Entries showing where items appear:
[BEGIN]

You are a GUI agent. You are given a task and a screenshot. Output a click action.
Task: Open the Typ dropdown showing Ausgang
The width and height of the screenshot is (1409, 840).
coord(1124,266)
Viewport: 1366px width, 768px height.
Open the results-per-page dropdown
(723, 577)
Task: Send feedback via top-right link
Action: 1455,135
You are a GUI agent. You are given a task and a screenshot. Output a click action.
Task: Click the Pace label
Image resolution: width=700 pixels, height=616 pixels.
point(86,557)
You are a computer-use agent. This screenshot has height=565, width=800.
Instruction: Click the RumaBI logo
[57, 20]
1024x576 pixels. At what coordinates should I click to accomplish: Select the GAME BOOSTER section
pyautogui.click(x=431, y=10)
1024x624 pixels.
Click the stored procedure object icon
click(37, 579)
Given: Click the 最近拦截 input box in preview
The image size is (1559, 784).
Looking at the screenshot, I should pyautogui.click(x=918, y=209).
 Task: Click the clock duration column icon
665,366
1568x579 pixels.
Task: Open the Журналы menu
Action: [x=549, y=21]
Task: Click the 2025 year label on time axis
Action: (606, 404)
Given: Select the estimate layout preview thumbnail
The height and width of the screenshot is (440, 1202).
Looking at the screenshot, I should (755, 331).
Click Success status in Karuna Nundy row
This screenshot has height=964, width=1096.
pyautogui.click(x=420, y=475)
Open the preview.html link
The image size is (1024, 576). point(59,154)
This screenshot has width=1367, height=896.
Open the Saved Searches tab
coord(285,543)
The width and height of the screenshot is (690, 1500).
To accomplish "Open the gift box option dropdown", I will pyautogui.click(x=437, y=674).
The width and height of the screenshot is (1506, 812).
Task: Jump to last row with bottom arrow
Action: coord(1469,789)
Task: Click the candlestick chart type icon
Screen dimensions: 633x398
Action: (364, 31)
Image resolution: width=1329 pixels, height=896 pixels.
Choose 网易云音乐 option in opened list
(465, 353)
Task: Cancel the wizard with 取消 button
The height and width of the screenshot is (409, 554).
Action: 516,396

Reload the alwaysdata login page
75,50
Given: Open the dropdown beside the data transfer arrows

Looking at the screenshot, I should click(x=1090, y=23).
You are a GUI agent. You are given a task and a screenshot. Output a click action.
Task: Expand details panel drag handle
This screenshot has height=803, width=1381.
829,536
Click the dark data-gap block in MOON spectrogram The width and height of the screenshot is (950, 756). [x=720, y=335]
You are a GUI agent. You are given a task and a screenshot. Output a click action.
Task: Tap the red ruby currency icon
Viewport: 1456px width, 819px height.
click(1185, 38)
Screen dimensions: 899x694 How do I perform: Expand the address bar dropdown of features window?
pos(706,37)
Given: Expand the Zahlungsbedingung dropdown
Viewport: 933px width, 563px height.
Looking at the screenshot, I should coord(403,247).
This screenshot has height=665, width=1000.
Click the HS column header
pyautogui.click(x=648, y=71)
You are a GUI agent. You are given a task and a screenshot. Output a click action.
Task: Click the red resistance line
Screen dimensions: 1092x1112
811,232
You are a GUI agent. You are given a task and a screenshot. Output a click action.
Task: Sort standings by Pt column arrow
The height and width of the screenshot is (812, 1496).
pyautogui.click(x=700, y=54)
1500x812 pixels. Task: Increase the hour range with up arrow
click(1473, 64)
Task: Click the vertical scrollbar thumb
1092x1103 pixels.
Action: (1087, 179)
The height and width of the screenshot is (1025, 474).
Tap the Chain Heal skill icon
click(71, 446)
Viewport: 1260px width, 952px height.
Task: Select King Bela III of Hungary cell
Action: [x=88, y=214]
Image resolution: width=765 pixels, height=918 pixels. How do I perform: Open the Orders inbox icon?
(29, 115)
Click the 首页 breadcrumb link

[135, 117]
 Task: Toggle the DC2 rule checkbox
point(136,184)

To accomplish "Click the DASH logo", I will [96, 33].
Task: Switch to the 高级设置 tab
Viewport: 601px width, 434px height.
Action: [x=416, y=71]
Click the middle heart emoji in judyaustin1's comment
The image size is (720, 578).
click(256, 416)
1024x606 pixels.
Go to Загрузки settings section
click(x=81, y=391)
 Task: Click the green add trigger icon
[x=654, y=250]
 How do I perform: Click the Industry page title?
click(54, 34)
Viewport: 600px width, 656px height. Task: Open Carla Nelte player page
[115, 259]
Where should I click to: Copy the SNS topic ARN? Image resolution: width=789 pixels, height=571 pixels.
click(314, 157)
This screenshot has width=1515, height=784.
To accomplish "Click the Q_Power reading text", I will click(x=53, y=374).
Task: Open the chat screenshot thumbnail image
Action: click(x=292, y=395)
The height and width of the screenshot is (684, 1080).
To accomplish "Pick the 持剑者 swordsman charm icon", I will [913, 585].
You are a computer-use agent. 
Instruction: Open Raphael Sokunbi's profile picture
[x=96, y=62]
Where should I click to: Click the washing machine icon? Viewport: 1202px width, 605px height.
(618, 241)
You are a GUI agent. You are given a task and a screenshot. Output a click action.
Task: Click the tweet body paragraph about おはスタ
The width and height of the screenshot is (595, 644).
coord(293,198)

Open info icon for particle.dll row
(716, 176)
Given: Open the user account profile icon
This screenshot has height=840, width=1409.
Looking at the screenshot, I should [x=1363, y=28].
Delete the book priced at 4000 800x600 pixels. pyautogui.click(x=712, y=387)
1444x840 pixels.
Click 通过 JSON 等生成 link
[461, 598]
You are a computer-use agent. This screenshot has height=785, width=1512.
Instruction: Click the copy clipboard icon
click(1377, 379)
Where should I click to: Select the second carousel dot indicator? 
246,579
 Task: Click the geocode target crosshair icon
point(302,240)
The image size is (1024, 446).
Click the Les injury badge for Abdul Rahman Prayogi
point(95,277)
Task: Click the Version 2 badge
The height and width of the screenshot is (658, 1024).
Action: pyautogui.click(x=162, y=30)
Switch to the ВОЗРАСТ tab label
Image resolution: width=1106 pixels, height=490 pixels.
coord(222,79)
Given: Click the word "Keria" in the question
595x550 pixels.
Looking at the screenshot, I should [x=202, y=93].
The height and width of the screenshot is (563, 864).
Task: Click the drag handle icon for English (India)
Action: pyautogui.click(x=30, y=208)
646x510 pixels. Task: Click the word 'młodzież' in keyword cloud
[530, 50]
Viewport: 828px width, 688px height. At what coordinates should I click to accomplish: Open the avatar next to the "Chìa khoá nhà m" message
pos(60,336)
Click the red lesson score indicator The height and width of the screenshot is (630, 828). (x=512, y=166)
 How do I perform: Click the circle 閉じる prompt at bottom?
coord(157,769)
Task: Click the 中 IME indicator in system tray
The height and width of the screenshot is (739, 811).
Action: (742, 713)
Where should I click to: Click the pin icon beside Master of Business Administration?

[END]

■ **WHAT THE TASK ASKS**
Rewrite all the items above, substituting "screen helper" for each "GUI agent" and leaving everything else unchanged.

■ **THE REPLY**
You are a screen helper. You are given a task and a screenshot. Output a click action.
Task: Open the Typ dropdown showing Ausgang
The width and height of the screenshot is (1409, 840).
coord(1124,266)
Viewport: 1366px width, 768px height.
Open the results-per-page dropdown
(723, 577)
Task: Send feedback via top-right link
Action: 1455,135
You are a screen helper. You are given a task and a screenshot. Output a click action.
Task: Click the Pace label
Image resolution: width=700 pixels, height=616 pixels.
point(86,557)
You are a computer-use agent. This screenshot has height=565, width=800.
Instruction: Click the RumaBI logo
[57, 20]
1024x576 pixels. At what coordinates should I click to accomplish: Select the GAME BOOSTER section
pyautogui.click(x=431, y=10)
1024x624 pixels.
Click the stored procedure object icon
click(37, 579)
Given: Click the 最近拦截 input box in preview
The image size is (1559, 784).
Looking at the screenshot, I should pyautogui.click(x=918, y=209).
 Task: Click the clock duration column icon
665,366
1568x579 pixels.
Task: Open the Журналы menu
Action: [x=549, y=21]
Task: Click the 2025 year label on time axis
Action: (606, 404)
Given: Select the estimate layout preview thumbnail
The height and width of the screenshot is (440, 1202).
Looking at the screenshot, I should (755, 331).
Click Success status in Karuna Nundy row
This screenshot has height=964, width=1096.
pyautogui.click(x=420, y=475)
Open the preview.html link
The image size is (1024, 576). point(59,154)
This screenshot has width=1367, height=896.
Open the Saved Searches tab
coord(285,543)
The width and height of the screenshot is (690, 1500).
To accomplish "Open the gift box option dropdown", I will pyautogui.click(x=437, y=674).
The width and height of the screenshot is (1506, 812).
Task: Jump to last row with bottom arrow
Action: coord(1469,789)
Task: Click the candlestick chart type icon
Screen dimensions: 633x398
Action: (364, 31)
Image resolution: width=1329 pixels, height=896 pixels.
Choose 网易云音乐 option in opened list
(465, 353)
Task: Cancel the wizard with 取消 button
The height and width of the screenshot is (409, 554).
Action: 516,396

Reload the alwaysdata login page
75,50
Given: Open the dropdown beside the data transfer arrows

Looking at the screenshot, I should click(x=1090, y=23).
You are a screen helper. You are given a task and a screenshot. Output a click action.
Task: Expand details panel drag handle
This screenshot has height=803, width=1381.
829,536
Click the dark data-gap block in MOON spectrogram The width and height of the screenshot is (950, 756). [x=720, y=335]
You are a screen helper. You are given a task and a screenshot. Output a click action.
Task: Tap the red ruby currency icon
Viewport: 1456px width, 819px height.
click(1185, 38)
Screen dimensions: 899x694 How do I perform: Expand the address bar dropdown of features window?
pos(706,37)
Given: Expand the Zahlungsbedingung dropdown
Viewport: 933px width, 563px height.
Looking at the screenshot, I should coord(403,247).
This screenshot has height=665, width=1000.
Click the HS column header
pyautogui.click(x=648, y=71)
You are a screen helper. You are given a task and a screenshot. Output a click action.
Task: Click the red resistance line
Screen dimensions: 1092x1112
811,232
You are a screen helper. You are given a task and a screenshot. Output a click action.
Task: Sort standings by Pt column arrow
The height and width of the screenshot is (812, 1496).
pyautogui.click(x=700, y=54)
1500x812 pixels. Task: Increase the hour range with up arrow
click(1473, 64)
Task: Click the vertical scrollbar thumb
1092x1103 pixels.
Action: (1087, 179)
The height and width of the screenshot is (1025, 474).
Tap the Chain Heal skill icon
click(71, 446)
Viewport: 1260px width, 952px height.
Task: Select King Bela III of Hungary cell
Action: [x=88, y=214]
Image resolution: width=765 pixels, height=918 pixels. How do I perform: Open the Orders inbox icon?
(29, 115)
Click the 首页 breadcrumb link

[135, 117]
 Task: Toggle the DC2 rule checkbox
point(136,184)

To accomplish "Click the DASH logo", I will [96, 33].
Task: Switch to the 高级设置 tab
Viewport: 601px width, 434px height.
Action: [x=416, y=71]
Click the middle heart emoji in judyaustin1's comment
The image size is (720, 578).
click(256, 416)
1024x606 pixels.
Go to Загрузки settings section
click(x=81, y=391)
 Task: Click the green add trigger icon
[x=654, y=250]
 How do I perform: Click the Industry page title?
click(54, 34)
Viewport: 600px width, 656px height. Task: Open Carla Nelte player page
[115, 259]
Where should I click to: Copy the SNS topic ARN? Image resolution: width=789 pixels, height=571 pixels.
click(314, 157)
This screenshot has width=1515, height=784.
To accomplish "Click the Q_Power reading text", I will click(x=53, y=374).
Task: Open the chat screenshot thumbnail image
Action: click(x=292, y=395)
The height and width of the screenshot is (684, 1080).
To accomplish "Pick the 持剑者 swordsman charm icon", I will [913, 585].
You are a computer-use agent. 
Instruction: Open Raphael Sokunbi's profile picture
[x=96, y=62]
Where should I click to: Click the washing machine icon? Viewport: 1202px width, 605px height.
(618, 241)
You are a screen helper. You are given a task and a screenshot. Output a click action.
Task: Click the tweet body paragraph about おはスタ
The width and height of the screenshot is (595, 644).
coord(293,198)

Open info icon for particle.dll row
(716, 176)
Given: Open the user account profile icon
This screenshot has height=840, width=1409.
Looking at the screenshot, I should [x=1363, y=28].
Delete the book priced at 4000 800x600 pixels. pyautogui.click(x=712, y=387)
1444x840 pixels.
Click 通过 JSON 等生成 link
[461, 598]
You are a computer-use agent. This screenshot has height=785, width=1512.
Instruction: Click the copy clipboard icon
click(1377, 379)
Where should I click to: Select the second carousel dot indicator? 
246,579
 Task: Click the geocode target crosshair icon
point(302,240)
The image size is (1024, 446).
Click the Les injury badge for Abdul Rahman Prayogi
point(95,277)
Task: Click the Version 2 badge
The height and width of the screenshot is (658, 1024).
Action: pyautogui.click(x=162, y=30)
Switch to the ВОЗРАСТ tab label
Image resolution: width=1106 pixels, height=490 pixels.
coord(222,79)
Given: Click the word "Keria" in the question
595x550 pixels.
Looking at the screenshot, I should [x=202, y=93].
The height and width of the screenshot is (563, 864).
Task: Click the drag handle icon for English (India)
Action: pyautogui.click(x=30, y=208)
646x510 pixels. Task: Click the word 'młodzież' in keyword cloud
[530, 50]
Viewport: 828px width, 688px height. At what coordinates should I click to accomplish: Open the avatar next to the "Chìa khoá nhà m" message
pos(60,336)
Click the red lesson score indicator The height and width of the screenshot is (630, 828). (x=512, y=166)
 How do I perform: Click the circle 閉じる prompt at bottom?
coord(157,769)
Task: Click the 中 IME indicator in system tray
The height and width of the screenshot is (739, 811).
Action: (742, 713)
Where should I click to: Click the pin icon beside Master of Business Administration?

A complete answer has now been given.